カエサルばりに完結に感想を述べるならば、「笑った。」「泣いた。」「考えた。」ですが、あまりにも素晴らしかったのでもう少しだけ深堀りしてみたいと思います。

「この世界の片隅に」を観終わって感じたことは?!

この映画については、おそらくTVなどのマスメディアをはじめ、さんざん語り尽くされていると思うのであらすじやらどういった内容なのかはここでは書きません。わたしはそもそもネタバレが嫌いだし、そういうのうまく書けないのです。

もちろん、笑ったり泣いたりとエンターテイメントとしても十二分に楽しめました。尺としても長過ぎず、短過ぎずほどよい長さだったかと思います。観終わった直後の感想としては、「ああ、戦争って怖いし本当にイヤだ!」といったものや「今を大切に生きよう!」などといったごくごく当り前のものでした。

しかしながら、感じたことというのはそんなに長くはもちません。せっかく、「一生懸命生きよう!」というエネルギーをもらったはずなのに、別にそれからの日々が変わるわけでもなく、師走の忙しさにかまけいつも通りの日常を少しだけ急ぎ足で駆け抜けるだけでした。

「この世界の片隅に」を観て考えたことは?!

そんな日常が数日経ちました。観終わってしばらくは、あまり深く考えていなかったのですが、しばらく経ってわたしのなかでこの作品が熟成されるにしたがって、さまざまな思いが去来しはじめたのです。

きっかけは、ほんの少しの疑問というか違和感でした。わたしが感じた違和感というのは、作品中に主人公のすずさんをはじめとしたみんながけっこう楽しそうにしていたことです。

はじめは主人公であるすずさんの性格というか人間性が周りに与える影響なのだろうと思っていました。「ああいったのんびりとした人がいると周りが和むよなぁ」とか、「ダンナさんは、すずさんのような方と結婚して本当に良かったなぁ」などといった他愛もない思いでした。

しかし、よくよく考えてみるとそうではないなと思うようになってきたのです。

人はどんな環境にでも慣れ、どんな時だって楽しめる。しかし、それは。。。

戦争がススムにつれて生活は苦しくなっていきます。食べるものをはじめとした物資がなくなることによって物質面での豊かさが損なわれていくのです。でも、それでもすずさんを中心とした家族には笑いがあります。もちろん、それと同等かそれ以上の悲しみや苦しみもありますが。

物質面で貧しくても精神面が豊かならばいいなどというイイ話をしたいわけではありません。人間のもつ環境への順応性や苦しさなどへの耐性って、ちょっと怖いなと思ったのです。

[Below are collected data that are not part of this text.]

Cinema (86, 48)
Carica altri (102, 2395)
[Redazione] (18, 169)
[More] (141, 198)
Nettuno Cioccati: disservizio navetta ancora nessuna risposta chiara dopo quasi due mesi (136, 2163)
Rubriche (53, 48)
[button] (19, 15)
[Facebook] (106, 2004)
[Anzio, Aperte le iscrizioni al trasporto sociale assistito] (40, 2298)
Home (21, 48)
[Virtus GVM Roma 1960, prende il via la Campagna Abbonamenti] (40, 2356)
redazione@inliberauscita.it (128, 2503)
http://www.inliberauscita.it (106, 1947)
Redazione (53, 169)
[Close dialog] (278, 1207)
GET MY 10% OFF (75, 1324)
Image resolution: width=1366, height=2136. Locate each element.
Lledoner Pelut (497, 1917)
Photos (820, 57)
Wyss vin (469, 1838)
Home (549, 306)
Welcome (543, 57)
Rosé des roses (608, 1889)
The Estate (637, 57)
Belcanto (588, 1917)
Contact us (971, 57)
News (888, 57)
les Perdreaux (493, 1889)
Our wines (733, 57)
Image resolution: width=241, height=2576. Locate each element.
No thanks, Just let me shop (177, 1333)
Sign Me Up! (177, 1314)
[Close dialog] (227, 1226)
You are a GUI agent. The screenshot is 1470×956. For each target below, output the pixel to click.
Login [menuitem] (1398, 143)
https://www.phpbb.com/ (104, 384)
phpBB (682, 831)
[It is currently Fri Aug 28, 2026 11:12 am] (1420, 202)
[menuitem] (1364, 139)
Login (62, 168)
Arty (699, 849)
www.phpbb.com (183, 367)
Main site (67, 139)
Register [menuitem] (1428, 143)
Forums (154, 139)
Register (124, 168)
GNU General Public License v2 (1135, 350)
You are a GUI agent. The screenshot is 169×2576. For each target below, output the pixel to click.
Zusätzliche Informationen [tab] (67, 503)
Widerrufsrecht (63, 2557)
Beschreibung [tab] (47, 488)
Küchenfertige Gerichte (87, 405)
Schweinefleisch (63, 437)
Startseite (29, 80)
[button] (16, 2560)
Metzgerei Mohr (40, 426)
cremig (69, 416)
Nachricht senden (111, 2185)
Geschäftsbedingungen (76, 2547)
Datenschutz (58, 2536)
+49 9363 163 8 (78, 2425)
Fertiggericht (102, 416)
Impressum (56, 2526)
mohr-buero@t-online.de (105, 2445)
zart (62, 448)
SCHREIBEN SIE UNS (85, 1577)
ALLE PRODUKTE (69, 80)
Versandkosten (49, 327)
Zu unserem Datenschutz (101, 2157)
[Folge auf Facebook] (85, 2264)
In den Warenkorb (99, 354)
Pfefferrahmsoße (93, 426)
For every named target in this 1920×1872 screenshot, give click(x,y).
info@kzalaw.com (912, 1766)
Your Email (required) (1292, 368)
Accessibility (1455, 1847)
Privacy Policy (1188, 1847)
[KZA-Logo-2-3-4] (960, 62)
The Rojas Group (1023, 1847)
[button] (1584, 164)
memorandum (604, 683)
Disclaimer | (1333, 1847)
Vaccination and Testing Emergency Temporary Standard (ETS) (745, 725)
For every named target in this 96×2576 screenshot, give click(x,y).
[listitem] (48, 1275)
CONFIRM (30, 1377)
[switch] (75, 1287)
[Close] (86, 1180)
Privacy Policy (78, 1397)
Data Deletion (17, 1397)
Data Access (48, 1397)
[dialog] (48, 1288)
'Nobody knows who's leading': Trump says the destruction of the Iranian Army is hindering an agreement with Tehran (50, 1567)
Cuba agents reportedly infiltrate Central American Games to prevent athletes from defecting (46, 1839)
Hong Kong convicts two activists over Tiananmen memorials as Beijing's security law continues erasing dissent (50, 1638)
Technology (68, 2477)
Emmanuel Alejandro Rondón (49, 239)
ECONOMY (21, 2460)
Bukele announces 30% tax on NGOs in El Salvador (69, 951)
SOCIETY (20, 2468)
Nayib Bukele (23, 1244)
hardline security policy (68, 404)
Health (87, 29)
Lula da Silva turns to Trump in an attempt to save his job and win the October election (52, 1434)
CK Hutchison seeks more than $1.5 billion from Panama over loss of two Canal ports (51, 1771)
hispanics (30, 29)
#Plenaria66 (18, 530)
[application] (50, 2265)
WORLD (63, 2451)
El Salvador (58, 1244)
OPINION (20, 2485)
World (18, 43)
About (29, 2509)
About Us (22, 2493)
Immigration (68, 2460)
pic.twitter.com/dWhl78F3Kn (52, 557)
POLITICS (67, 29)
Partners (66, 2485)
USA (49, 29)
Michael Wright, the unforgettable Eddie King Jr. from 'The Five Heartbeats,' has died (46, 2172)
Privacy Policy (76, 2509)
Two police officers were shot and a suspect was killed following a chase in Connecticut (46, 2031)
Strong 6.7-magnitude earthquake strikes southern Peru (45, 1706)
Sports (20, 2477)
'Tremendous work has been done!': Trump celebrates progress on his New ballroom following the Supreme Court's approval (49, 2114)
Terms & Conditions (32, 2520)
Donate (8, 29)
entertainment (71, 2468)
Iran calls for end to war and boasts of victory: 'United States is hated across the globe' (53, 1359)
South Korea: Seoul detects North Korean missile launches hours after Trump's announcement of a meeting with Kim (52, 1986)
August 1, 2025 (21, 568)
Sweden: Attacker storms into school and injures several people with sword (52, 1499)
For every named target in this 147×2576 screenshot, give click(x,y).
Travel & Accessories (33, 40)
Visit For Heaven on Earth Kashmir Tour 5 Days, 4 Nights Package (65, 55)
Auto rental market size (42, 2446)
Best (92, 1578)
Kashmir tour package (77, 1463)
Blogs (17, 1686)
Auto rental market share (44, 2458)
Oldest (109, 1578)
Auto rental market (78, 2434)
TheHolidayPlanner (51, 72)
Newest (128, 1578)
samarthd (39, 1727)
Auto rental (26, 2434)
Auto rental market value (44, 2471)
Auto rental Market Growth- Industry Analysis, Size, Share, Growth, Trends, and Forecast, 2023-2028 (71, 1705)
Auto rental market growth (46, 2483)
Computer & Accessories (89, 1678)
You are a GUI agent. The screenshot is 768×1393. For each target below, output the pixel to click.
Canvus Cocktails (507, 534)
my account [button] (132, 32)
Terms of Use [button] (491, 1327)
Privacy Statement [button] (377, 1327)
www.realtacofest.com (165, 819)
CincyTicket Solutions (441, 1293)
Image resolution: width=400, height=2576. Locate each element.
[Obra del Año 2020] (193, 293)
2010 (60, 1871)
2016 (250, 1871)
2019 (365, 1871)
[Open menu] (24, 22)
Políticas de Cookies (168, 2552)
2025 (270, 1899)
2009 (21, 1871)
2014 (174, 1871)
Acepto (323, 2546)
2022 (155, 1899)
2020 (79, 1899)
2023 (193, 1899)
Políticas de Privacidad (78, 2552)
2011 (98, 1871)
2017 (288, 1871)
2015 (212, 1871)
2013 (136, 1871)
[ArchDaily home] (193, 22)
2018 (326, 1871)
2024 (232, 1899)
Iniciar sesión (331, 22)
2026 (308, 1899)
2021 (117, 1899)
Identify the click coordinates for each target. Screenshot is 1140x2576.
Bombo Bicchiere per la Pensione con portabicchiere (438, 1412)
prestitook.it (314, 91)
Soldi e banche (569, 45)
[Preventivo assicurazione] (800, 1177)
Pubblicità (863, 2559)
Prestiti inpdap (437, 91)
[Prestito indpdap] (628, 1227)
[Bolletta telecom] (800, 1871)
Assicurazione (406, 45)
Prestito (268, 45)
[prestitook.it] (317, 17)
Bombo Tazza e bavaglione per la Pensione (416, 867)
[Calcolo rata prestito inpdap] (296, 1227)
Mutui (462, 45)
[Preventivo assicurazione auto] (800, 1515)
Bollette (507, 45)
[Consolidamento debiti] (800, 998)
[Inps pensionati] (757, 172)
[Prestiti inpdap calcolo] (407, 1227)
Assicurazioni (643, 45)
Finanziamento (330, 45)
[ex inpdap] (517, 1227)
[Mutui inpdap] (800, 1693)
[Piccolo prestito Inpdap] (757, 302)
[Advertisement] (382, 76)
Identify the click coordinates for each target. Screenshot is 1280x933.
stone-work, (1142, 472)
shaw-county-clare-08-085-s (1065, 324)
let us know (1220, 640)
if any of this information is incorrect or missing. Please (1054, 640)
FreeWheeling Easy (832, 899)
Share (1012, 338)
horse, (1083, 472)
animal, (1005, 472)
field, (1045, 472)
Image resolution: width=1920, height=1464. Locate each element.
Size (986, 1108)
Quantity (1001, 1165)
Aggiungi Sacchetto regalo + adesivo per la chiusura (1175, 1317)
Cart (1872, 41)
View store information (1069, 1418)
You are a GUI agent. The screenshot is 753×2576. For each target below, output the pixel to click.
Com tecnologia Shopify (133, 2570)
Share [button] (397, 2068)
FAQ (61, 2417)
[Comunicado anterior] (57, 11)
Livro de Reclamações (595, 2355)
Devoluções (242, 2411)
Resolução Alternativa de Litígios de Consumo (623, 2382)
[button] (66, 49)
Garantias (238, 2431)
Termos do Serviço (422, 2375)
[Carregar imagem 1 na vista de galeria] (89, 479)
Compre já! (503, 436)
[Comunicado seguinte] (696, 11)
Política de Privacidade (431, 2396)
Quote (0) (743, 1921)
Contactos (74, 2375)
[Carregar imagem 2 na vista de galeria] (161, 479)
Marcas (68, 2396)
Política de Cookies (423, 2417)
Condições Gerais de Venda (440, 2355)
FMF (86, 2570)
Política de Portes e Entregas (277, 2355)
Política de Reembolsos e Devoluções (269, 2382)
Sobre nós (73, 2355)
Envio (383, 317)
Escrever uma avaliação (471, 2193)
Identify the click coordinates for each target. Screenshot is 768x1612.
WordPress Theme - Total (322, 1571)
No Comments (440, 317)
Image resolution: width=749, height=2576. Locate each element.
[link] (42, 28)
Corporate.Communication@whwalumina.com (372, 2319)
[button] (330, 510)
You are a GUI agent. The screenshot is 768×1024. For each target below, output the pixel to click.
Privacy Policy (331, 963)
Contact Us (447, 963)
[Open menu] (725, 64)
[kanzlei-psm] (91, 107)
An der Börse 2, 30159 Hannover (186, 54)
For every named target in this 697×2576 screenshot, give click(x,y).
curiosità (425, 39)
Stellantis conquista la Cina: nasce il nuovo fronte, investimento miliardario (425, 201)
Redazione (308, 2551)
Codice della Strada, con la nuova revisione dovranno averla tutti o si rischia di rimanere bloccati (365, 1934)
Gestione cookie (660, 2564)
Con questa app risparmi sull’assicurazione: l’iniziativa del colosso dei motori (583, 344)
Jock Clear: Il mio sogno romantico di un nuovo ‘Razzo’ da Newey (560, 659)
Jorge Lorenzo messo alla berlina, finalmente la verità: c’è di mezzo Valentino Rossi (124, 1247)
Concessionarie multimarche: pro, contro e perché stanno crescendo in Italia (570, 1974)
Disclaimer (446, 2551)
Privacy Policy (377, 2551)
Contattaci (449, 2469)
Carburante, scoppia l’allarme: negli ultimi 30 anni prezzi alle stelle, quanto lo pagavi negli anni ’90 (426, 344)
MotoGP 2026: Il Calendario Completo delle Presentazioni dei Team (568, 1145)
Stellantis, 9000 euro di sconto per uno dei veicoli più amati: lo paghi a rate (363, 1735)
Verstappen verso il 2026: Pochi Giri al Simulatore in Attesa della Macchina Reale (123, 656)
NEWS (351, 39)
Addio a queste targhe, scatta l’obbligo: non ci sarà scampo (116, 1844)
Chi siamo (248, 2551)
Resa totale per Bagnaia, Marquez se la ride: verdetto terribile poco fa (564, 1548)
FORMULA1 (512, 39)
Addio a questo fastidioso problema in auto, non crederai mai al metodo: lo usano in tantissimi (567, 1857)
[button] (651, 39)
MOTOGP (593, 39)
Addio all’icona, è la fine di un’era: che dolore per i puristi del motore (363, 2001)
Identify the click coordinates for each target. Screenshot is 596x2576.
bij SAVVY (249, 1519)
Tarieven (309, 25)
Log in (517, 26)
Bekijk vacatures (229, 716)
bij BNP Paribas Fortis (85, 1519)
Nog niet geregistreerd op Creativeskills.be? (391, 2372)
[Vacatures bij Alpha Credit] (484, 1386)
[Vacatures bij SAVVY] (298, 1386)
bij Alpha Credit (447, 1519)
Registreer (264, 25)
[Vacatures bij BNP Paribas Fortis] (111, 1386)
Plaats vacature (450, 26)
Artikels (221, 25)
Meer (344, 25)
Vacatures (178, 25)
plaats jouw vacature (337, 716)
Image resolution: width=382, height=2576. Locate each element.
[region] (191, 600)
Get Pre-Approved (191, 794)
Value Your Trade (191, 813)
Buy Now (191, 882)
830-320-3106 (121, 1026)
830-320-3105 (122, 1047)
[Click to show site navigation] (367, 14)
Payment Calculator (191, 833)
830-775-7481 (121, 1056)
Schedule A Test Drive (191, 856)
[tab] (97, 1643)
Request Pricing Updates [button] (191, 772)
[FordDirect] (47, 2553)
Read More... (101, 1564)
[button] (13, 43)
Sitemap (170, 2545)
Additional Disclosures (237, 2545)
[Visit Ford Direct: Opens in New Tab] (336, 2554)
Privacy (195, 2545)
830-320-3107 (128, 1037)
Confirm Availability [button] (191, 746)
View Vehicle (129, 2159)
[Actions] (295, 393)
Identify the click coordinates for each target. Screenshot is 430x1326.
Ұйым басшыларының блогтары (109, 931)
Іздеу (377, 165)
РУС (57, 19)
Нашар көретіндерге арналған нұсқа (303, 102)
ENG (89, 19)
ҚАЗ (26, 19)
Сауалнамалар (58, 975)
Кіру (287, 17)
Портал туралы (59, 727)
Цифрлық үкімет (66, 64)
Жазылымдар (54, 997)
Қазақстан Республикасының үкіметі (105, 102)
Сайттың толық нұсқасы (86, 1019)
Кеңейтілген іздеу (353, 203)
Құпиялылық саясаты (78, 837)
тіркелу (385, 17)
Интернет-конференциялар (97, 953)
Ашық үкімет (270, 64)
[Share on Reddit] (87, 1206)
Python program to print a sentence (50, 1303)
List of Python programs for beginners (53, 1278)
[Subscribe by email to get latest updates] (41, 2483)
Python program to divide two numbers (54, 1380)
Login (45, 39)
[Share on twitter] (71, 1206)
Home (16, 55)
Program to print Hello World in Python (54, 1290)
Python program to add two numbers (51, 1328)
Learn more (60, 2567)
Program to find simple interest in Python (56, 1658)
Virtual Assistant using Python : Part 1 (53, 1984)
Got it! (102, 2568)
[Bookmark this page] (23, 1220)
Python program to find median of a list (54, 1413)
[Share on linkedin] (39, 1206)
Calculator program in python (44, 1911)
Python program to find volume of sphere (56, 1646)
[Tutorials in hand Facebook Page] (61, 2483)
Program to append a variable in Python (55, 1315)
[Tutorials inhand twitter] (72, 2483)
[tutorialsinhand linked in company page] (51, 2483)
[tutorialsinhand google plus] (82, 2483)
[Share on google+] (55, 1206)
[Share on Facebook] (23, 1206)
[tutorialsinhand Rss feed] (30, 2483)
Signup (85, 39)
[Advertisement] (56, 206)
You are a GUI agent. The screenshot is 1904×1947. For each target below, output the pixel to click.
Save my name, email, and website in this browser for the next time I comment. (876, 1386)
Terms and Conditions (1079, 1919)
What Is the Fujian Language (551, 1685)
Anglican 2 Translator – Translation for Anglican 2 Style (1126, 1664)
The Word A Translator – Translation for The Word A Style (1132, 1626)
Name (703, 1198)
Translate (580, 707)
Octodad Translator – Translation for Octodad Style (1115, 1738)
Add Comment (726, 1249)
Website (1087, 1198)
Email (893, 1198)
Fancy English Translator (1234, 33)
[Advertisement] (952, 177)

思えばわたしもビジネスやプライベートにおいてさまざまな理不尽な扱いをうけることがあります。不満もたくさんあります。でも、それらとなんとか折り合いをつけて日々を過ごしています。そうしないと生きていけないからです。

でも、それでいいのかという思いも常にもっています。何かを変えたいという変革の意志をもっています。しかし、そういった意志はともすれば消えてなくなってしまいます。日常というあまりにも強い流れのなかで忘れ去られてしまうのです。

作中において、すずさんがみせる激しい怒り。なににぶつけていいかわからないような世の中に対する漠然とした怒り。もっと具体的な何かに対する怒り。それらをわたしも持っているのです。それらを持ち続け何かを改革したのかと問われたら、それにはあまり自信がありません。しかし、それでもなおわたしは、そういった怒りをプラスのエネルギーに変えて何かを成し遂げたいのです。

きっとそれを忘れたくないと思いこの記事を書いたのだと思います。

あとがき

最後まで読んでいただき、ありがとうございました♪

上に書いたようなことがこの作品に込められていたのかは知りません。チカラを込めて描かれた作品には、人に与える影響力のようなものがあると思っています。

「この世界の片隅に」はそんなパワーがあるすごい映画でした。ぜひ、観てください。できれば劇場の大きい画面、そして迫力のあるサウンドで。音がとても大切な要素となっている映画だと個人的には考えています。